Summit addresses technology barriers for African women
The United Methodist Church participated in the inaugural African Summit on Women and Girls in Technology, held Sept. 13-14 in Accra, Ghana. The summit drew nearly 150 digital equality advocates from across Africa and the world. Participants discussed solutions that will enable millions of African women and girls to benefit from access to technology and be able to use these skills to build a better Africa for all.
The event was a collaboration between UN Women (the United Nations Entity for Gender Equality and the Empowerment of Women), the Alliance for Affordable Internet, the World Wide Web Foundation, the Ghana-India Kofi Annan Center of Excellence in ICT and the African Development Bank.
The aim of the summit was to develop a set of key actions that policymakers, activists, teachers, technologists and female community leaders must take to ensure that African women and girls have access to a Web that is open, safe and empowering for them. Participants shared experiences, insights and ideas for developing a strong digital future in Africa.
Izeduwa Derex-Briggs, UN Women’s regional director for East and Southern Africa, described women as the center to Africa’s development. “Information drives technology, technology drives innovation, innovation is central to the development and growth of Africa. Therefore, putting women in technology puts women at the heart of Africa’s development,” she said.
The Rev. Neelley Hicks, director of ICT4D (Information and Communication Technologies for Development) Church Initiatives for United Methodist Communications, concurred. “Some call women the ‘backbone of the church,’ and when they are equipped with knowledge and tools for communication, the life of the church and her communities are made stronger,” she said.
Mobile technology and access to the internet have transformed the world over the past 20 years. While recent years saw this progress in technology use in Africa, there are still fewer women and girls playing a role in creating this technology and pursuing studies in science, technology, engineering and mathematics.
The gender gap in mobile phone ownership varies across regions and countries. Groupe Speciale Mobile Association’s Connected Women program released a report that shows that women in low- and middle-income countries are less likely to own a mobile phone than men. Even when women own mobile phones, they use them less intensively than men.
Access to mobile phones and mobile internet can unlock a world of possibilities. Women are being left out of the digital revolution and may be ill-equipped to use technology tools at a time when the world is increasingly becoming internet-dependent.
Some of the reasons highlighted as barriers to technology for women are poverty, illiteracy and discrimination when getting training and education. Due to the high cost of mobile handsets and credit, women are less likely to own a phone than men. Women are often more price sensitive and have less disposable income to buy a phone. Cyber bullying also is more of a concern for women than men, leaving women less equipped to use technology tools.
The summit explored how technology policy can further the rights and interests of women in Africa, and how these policies can work to close the growing gender digital divide.

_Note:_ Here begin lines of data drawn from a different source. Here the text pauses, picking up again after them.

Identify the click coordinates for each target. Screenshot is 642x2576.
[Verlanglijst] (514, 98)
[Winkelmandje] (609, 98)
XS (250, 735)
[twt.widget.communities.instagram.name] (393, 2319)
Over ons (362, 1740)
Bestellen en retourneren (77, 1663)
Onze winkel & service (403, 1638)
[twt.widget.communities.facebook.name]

“The digital divide will increase gender inequity as more girls than boys do not have access to education and skills training, such as Information Technology,” said Carol Van Gorp, United Methodist Women’s executive for international ministries. “Boys are exposed to more of math and science than girls, and the cultural message around the world is that boys are better at technology than girls.”
Some of the action plans that came out of the summit are building partnerships and designing technology by and for women. There was consensus on the need to build networks that enable learning, sharing and growing. Technology and access to the internet are essential to women’s empowerment across the continent and key to overcoming these barriers. The internet has to be a safe public space for expression by African women and girls. Benefits should extend to being able to use technology to solve important community problems faced by women.
Finda Quiwa, a youth regional missionary for United Methodist Women Africa, says that despite the limited access to technology for women in Africa, technology is contributing greatly to improvements and development of women.
“Through telephone conversations, local women can now know that going to deliver their babies in health facilities reduces the rate of infant mortality,” she said.
Digital literacy promotes democracy by giving access to a vast repository of knowledge. It also provides a platform from which to speak out and make viewpoints heard. The inequality of internet access around the world is compounded by location and gender.
Technology gives women the opportunity to communicate their needs in their own ways, in real time and on a massive scale. Without access to ICT, women are at greater risk of being left behind as agents of change and leaders in a rapidly changing global society.
“Methodists around the globe, including United Methodist Women, have prioritized education as mission for over two centuries,” said Van Gorp. “Educating and training in technology is just a new curriculum that is as important as reading, writing and mathematics.”
This universal access to technology can be “game-changing” in improving the lives for people in Africa. Closing the digital gap has an effect of expanding opportunities for families, communities and nations.
“No woman or girl must be left behind in technology. This keeps us abreast with what is happening around the world and will enable us to provide a better and brighter future for our children,” said Elmira Sellu, United Methodist Women regional missionary for West and East Africa. “United Methodist Women is making every woman count in technology.”